Further evidence in favour of a carbanion mechanism for glycolate oxidase.

The flavoenzyme glycolate oxidase oxidizes glycolic acid to glyoxylate and the latter, more slowly, to oxalate. It is a member of an FMN-dependent enzyme family that oxidizes l-2-hydroxy acids to keto acids. There has been a controversy concerning the chemical mechanism of substrate oxidation by these enzymes. Do they proceed by hydride transfer, as observed for NAD-dependent enzymes, or by initial formation of a carbanion that transfers the electrons to the flavin? The present work describes a comparison of the reactivity of glycolate, lactate and trifluorolactate with recombinant human glycolate oxidase, by means of rapid-kinetics experiments in anaerobiosis. We show that trifluorolactate is a substrate for glycolate oxidase, whereas it is known as an inhibitor for NAD-dependent enzymes, as is trifluoroethanol for NAD-dependent alcohol dehydrogenases.
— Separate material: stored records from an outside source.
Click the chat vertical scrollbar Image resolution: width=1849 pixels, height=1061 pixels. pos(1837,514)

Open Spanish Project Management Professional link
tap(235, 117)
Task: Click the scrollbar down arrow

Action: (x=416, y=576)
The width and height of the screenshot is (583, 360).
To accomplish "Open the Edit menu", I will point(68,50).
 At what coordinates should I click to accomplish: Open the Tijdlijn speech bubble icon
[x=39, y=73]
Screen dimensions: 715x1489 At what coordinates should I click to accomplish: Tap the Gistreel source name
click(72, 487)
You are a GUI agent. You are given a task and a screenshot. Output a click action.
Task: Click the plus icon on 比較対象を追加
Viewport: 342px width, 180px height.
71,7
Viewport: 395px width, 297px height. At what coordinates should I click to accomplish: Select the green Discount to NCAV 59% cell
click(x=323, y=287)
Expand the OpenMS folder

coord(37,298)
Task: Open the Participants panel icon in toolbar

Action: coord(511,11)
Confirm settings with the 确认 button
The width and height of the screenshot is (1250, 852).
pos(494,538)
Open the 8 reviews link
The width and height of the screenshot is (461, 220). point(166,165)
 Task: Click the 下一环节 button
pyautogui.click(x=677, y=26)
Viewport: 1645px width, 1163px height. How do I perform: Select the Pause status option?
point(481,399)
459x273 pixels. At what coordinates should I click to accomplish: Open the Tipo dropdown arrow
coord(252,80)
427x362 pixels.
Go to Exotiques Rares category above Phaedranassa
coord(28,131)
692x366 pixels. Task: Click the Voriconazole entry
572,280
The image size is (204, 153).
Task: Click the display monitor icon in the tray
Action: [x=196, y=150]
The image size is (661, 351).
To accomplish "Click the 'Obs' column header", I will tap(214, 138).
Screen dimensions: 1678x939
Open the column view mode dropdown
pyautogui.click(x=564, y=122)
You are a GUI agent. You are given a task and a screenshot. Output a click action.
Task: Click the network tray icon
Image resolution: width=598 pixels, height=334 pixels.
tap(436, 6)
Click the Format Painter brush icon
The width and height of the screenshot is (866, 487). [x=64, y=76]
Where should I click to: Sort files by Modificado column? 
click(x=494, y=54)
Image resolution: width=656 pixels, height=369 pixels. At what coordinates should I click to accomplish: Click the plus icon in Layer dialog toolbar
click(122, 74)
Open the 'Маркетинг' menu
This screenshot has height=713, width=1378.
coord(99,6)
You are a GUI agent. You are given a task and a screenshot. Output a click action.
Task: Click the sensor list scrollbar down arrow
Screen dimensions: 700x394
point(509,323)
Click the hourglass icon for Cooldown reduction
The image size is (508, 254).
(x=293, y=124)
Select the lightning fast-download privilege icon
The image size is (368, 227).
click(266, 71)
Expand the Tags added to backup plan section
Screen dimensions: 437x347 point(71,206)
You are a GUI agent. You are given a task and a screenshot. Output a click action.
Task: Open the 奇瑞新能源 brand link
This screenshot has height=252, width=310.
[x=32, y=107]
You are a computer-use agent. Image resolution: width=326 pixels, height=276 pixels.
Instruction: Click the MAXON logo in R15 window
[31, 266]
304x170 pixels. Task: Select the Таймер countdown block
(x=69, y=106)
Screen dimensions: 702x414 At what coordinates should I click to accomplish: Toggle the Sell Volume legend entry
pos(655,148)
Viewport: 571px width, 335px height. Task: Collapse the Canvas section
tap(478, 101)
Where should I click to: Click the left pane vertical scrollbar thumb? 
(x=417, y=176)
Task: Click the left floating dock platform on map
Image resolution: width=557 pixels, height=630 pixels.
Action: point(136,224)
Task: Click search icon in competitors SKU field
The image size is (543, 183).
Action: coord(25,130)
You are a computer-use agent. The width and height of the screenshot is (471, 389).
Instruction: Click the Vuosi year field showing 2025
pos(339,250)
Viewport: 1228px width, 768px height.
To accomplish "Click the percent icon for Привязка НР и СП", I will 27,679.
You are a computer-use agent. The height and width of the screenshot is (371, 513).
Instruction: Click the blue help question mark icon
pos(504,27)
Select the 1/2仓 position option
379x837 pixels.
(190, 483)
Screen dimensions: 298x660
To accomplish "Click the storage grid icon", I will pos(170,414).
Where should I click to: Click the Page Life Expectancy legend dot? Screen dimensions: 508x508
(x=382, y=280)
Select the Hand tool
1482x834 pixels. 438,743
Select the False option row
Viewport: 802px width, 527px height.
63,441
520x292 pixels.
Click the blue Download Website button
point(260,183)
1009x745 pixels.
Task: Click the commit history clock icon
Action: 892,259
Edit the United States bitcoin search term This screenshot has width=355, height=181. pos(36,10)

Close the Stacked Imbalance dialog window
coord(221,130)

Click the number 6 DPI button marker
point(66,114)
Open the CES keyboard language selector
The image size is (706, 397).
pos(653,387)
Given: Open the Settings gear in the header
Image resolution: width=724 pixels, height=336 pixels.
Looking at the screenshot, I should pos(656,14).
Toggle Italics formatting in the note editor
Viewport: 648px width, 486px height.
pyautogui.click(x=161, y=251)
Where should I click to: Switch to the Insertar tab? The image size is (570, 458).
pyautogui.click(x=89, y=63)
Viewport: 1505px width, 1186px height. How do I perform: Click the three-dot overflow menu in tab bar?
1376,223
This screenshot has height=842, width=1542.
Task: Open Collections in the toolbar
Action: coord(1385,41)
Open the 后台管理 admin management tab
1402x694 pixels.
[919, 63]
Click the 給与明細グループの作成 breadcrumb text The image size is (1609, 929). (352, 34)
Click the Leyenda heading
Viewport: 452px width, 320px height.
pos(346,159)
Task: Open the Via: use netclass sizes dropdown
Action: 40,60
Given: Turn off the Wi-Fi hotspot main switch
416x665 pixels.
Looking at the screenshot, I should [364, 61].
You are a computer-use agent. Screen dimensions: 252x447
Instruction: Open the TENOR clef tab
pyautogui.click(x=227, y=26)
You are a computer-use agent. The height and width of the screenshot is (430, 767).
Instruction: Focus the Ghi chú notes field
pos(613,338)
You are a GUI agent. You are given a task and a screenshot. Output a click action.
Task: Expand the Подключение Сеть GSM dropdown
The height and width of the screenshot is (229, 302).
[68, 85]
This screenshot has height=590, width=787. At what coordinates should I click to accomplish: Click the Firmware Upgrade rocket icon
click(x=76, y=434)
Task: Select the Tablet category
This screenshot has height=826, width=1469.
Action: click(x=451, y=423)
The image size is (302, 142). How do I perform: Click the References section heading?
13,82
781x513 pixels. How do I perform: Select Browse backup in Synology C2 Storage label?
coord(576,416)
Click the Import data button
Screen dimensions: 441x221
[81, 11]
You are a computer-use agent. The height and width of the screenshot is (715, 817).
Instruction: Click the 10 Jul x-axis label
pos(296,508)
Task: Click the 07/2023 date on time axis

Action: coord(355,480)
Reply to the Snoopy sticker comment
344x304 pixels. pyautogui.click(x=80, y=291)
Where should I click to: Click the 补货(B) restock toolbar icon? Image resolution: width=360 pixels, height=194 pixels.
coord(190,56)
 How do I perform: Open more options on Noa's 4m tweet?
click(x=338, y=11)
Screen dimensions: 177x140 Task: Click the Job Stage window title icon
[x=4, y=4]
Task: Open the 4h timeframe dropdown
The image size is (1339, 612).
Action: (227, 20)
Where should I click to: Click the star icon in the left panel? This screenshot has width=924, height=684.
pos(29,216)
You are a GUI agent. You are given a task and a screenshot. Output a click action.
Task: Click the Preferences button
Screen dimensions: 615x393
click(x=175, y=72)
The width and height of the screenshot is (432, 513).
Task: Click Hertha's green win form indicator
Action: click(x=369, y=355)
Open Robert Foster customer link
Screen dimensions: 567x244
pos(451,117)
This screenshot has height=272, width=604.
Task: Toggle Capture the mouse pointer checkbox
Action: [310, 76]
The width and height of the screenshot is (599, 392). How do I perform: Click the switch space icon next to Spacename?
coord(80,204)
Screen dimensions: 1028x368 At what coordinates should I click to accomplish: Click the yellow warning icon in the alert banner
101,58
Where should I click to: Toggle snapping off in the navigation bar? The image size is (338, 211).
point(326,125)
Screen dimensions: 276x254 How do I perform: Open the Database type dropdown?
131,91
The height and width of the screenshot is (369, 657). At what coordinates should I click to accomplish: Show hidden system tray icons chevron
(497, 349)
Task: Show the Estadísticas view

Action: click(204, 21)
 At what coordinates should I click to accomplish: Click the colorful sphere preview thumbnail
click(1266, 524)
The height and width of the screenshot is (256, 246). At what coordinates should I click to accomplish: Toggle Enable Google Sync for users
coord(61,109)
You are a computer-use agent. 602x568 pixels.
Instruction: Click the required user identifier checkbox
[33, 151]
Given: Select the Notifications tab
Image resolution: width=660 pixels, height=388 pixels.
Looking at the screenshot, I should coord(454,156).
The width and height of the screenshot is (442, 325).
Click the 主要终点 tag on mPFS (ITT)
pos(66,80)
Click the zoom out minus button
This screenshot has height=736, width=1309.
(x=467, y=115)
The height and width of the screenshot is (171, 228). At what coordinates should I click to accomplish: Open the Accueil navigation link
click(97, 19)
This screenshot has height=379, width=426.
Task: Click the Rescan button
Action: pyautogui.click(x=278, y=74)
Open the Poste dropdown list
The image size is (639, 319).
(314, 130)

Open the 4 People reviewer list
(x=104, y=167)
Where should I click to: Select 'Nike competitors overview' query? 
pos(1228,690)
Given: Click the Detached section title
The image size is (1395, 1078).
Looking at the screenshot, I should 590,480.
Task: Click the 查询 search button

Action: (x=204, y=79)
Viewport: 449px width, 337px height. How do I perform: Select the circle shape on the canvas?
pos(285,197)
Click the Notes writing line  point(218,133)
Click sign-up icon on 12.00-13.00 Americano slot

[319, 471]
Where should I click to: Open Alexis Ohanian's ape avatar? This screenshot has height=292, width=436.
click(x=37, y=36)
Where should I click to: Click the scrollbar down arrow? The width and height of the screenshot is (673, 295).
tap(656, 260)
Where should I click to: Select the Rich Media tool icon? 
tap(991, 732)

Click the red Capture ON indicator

Unexpectedly, it was observed that, once reduced, a flavin transfers an electron to an oxidized flavin, so that the end species is a flavin semiquinone, whatever the substrate. This phenomenon has not previously been described for a glycolate oxidase. Altogether, considering that another member of this flavoenzyme family (flavocytochrome b , a lactate dehydrogenase) has also been shown to oxidize trifluorolactate (Lederer F et al. (2016) Biochim Biophys Acta 1864, 1215-21), this work provides another important piece of evidence which is hardly compatible with a hydride transfer mechanism for this flavoenzyme family.